_Problem_
Below are the records; retype them exactly and omit each picture.

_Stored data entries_
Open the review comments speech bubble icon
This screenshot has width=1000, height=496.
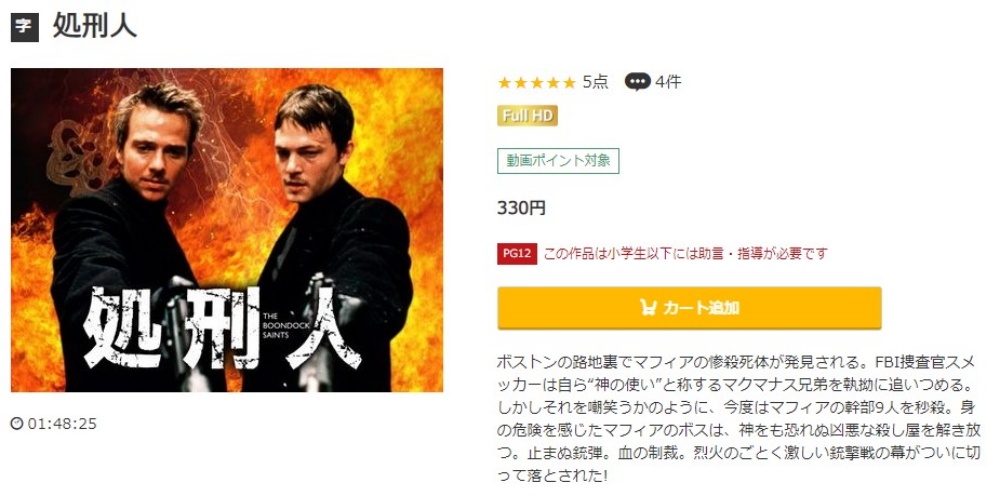[x=637, y=82]

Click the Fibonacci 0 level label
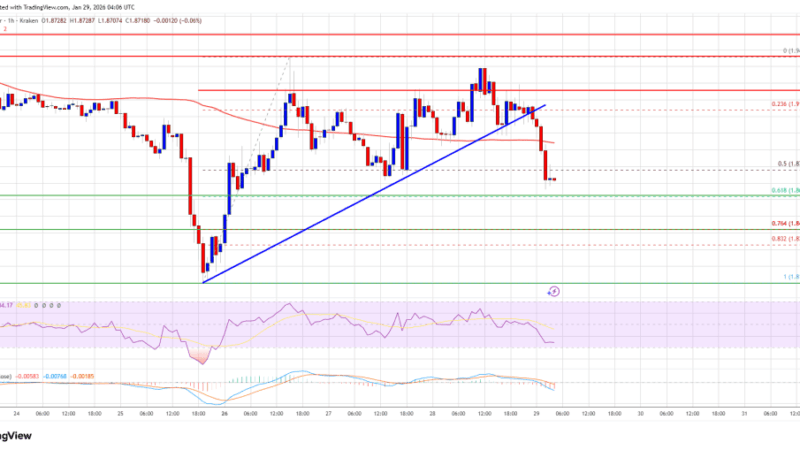tap(788, 50)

_Response box_
Open the review comments speech bubble icon
This screenshot has width=1000, height=496.
[x=637, y=82]

Click the Fibonacci 0 level label
tap(788, 50)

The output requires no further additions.